# Scaping with Fissidens



## cpn (Apr 21, 2005)

Hi, here are some snapshots of a fissidens species in my tank . Enjoy!


----------



## turtlehead (Nov 27, 2004)

Wow, that looks very nice.


----------



## fishmaster#1 (Apr 10, 2005)

All I can say is WOW. You did that plant justice.


----------



## freshreef (May 14, 2004)

beautiful pics - what size is your tank?


----------



## brad (Jul 10, 2005)

very nice. I`m off the google more info on this plant.


----------



## Rek (Jul 19, 2005)

fantastic what are the name of this plant????


----------



## fishfry (Apr 15, 2004)

Very cool.

Is that fissidens nobilis or a species that is smaller?


----------



## cpn (Apr 21, 2005)

Hi, thanks for all the comments. To answer your questions, the fissidens is growing in my 4-feet planted tank. The fissidens was brought in from Taiwan a couple of years ago. It was originally in emmersed form but was then successfully adapted and grown in immersed form in my tank. And for those that are not familiar, fissidens belongs to the moss family. However, I can’t be sure of the exact species that is growing in my tank. The temperature of my tank varies between 26.5 and 27.5 ºC. So, you do not really need very low water temperature for it to thrive. My tank is supplemented with CO2, the pH fluctuates between 6.2-6.8, with a KH and GH of 4 and 5 respectively. Lightings wise, I have 4 x 32W fluorescent lights for my 4-feet tank, which works out to be about 2.6 watt per gallon. From my observation, it grows better under direct light then under shade. A key difference between fissidens and mosses is that fissidens does not branch as much. Once established, it will form a nice and neat coat on the driftwood you tie it to, the fronds growing vertically much like erect moss. Another key difference is the growth rate. It grows slower than most mosses, reaching a length of between 2.5 to 3.5 cm in 2-3 months time. The good thing about this is that once it has establish in your tank, you can just sit back and enjoy, not worrying about re-tieing it very often. However, this is also the reason why it is expensive. If you anyone is interested with this rare and exquisite moss, please pm me. 

Cheers


----------



## dmartin72 (Oct 9, 2004)

Do you have a full tank shot?


----------



## cpn (Apr 21, 2005)

Hi, here's a photo of the full tank. It's not of the best quality I am affraid. What I am trying to create is a place where an old moss forrest (left) meets the open grassland (right).
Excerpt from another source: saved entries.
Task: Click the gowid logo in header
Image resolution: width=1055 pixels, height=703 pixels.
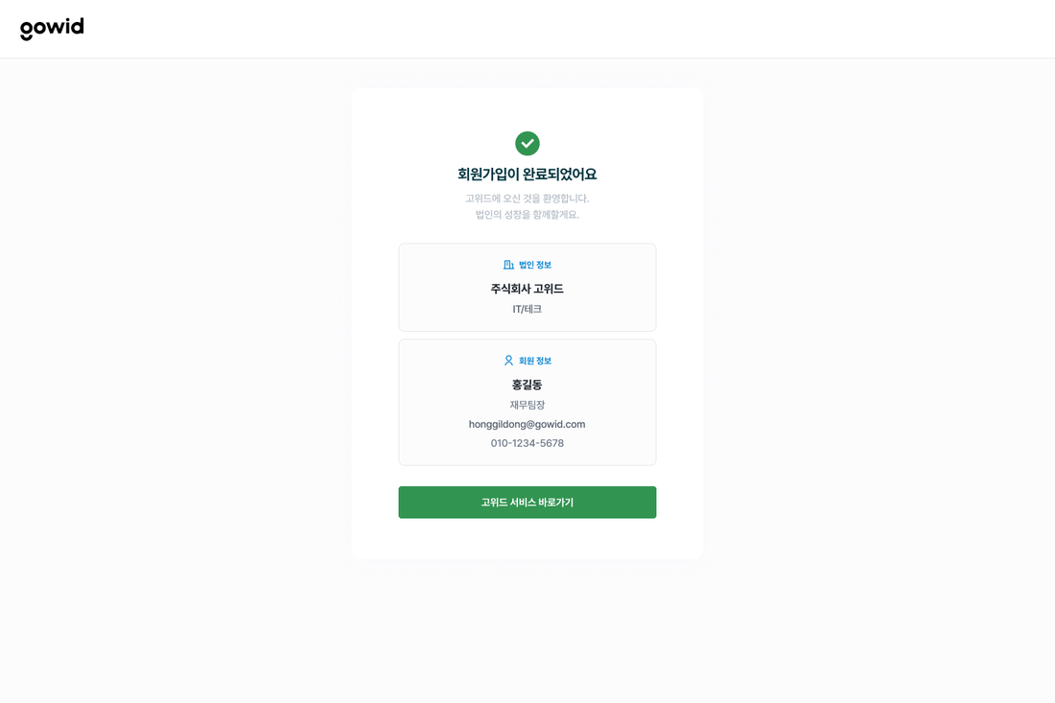Action: (52, 28)
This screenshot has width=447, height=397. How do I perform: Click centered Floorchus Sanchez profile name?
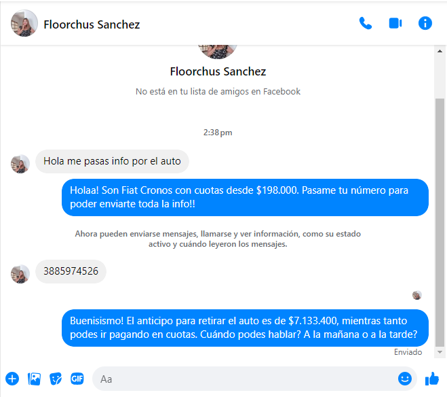[218, 71]
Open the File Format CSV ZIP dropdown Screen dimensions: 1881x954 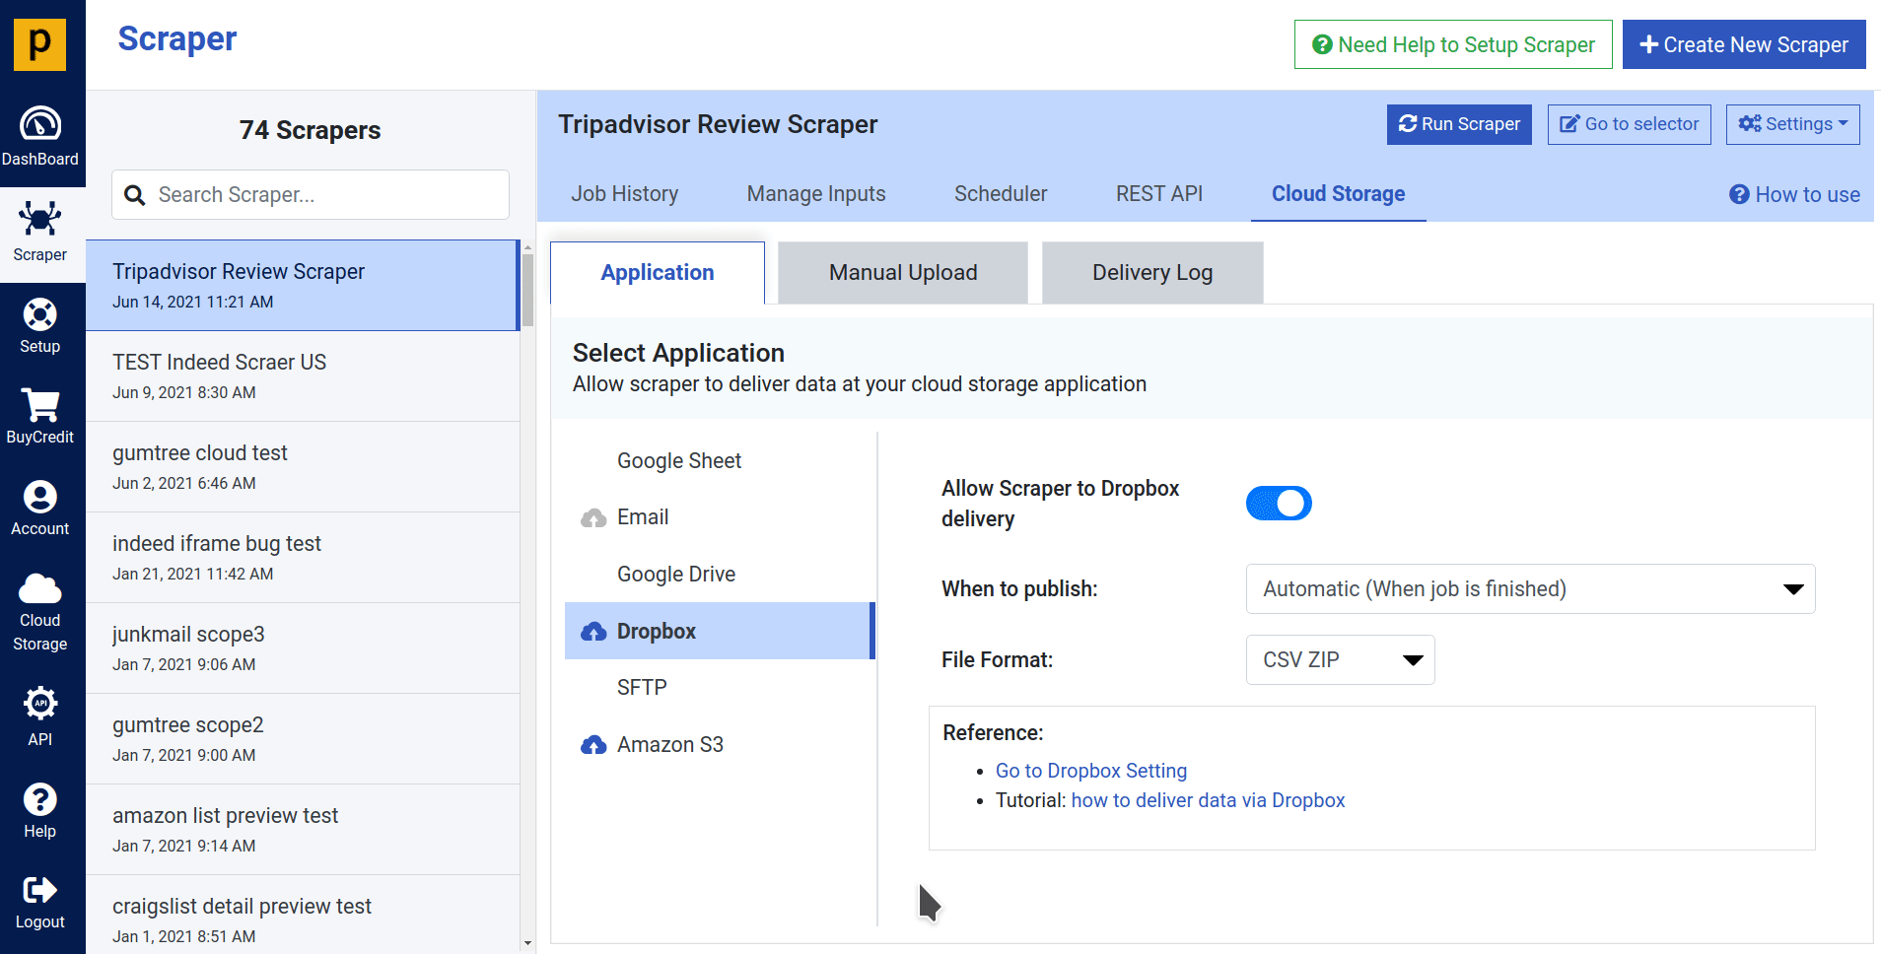point(1339,660)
Somehow, I still feels something missing on the forrest area. Please feel free to comment. I will post somemore pictures when I manage to snap some good shots.

Cheers,

Chee Pang


----------



## cpn (Apr 21, 2005)

Opps, here's the photo:


----------



## turtlehead (Nov 27, 2004)

WOW, that's amazing!


----------



## ringram (Jan 10, 2005)

Yeah you're way too modest. That looks amazing! It would probably look even better with a background to hide the cords and wall behind


----------



## PinoyDiscus (Dec 13, 2004)

*Wow!!!*

Dang! Excuse me, but that's a truly beautiful tank!!!!


----------



## commandantp (Jan 16, 2005)

Wow this tank is just amazing! 
I love this plant! i'll try to get some...


----------



## ranmasatome (Aug 5, 2005)

HEY CP!!

Nice to See you here too!!
Finally get to see your entire tank!! it looks real good..
When my leg gets better, you can count on me to contact you for some..
Keep my 3 patches for me.. haaha..its just a matter of time i guess..


----------



## John P. (Nov 24, 2004)

Love it.


----------



## cpn (Apr 21, 2005)

Hi, thanks for all the compliments. Through forums like this in the states and Singapore, I have really learnt a great deal from the more experienced members. Like many people that first entered the hobby after being enchanted by the beauty bubbling riccia, I too have started with mostly fast growing plants. I have since gradually switched to slower growing plants like java ferns, mosses and hairgrass which you can see in my current tank. This give me more time to enjoy the tank rather than having to spend time maintaining it. I guess I am just getting lazy [smilie=b: . And nice to see you here too Ranmasatome, hope your leg gets better soon. 

Cheers,
Chee Pang


----------